The curves of the river below were strokes of distant silver. Iron harness bells clanked in the blue dusk.
Laney shivered. In his mouth a taste of rotten metal.
The eyes of the idoru, envoy of some imaginary country, met his.
The manner in which life imitates art, or more specifically science fiction, never ceases to amaze me. In William Gibson's 1996 novel Idoru, a musician decides to marry a digital Japanese pop star, or "idoru", who makes her public appearances as a hologram.William Gibson, Idoru
Welcome to the future - literally. Hatsune Miku, whose name is Japanese for "the first sound from the future" is a vocaloid, the public face of a singing synthesizer application. Miku started her virtual career in 2007, and has been doing live holographic appearances since 2009, including a performance as an opening act for Lady Gaga's ArtRave tour and a guest spot on David Letterman.

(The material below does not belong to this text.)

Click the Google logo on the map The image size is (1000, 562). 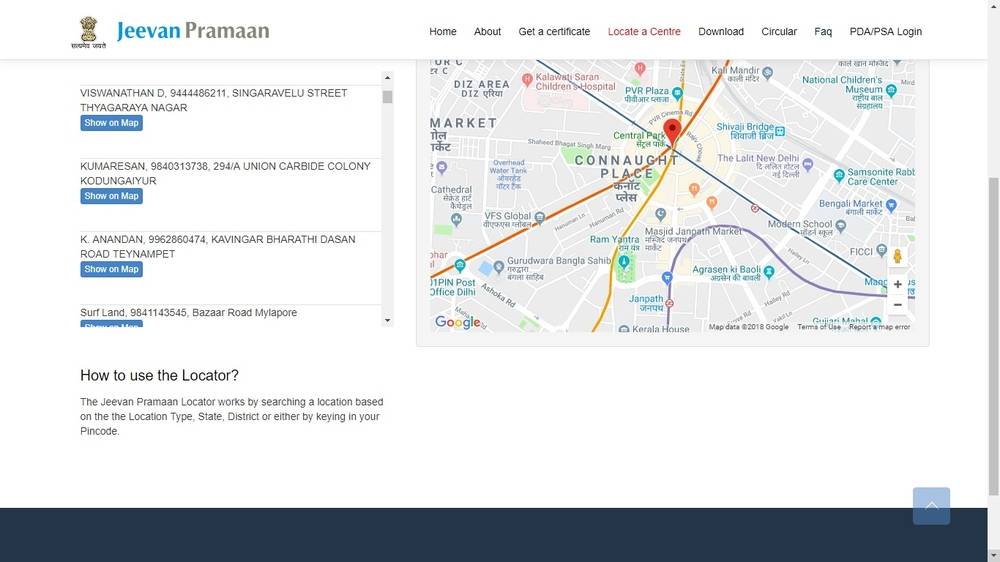pos(457,322)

It's easy to see something like this as the future of pop music - a library of customizable digital performers who can be programmed with the musical style of your choice, and modified to match any audience demographic as desired. Come to think of it, have you ever noticed that when Taylor Swift* is performing live, sometimes you can almost see through her to the drummer...?
- Sid
* Dear Ms. Swift: I tossed a coin and it came up heads, so I went with your name rather than Katy Perry's. Please don't write a song about me.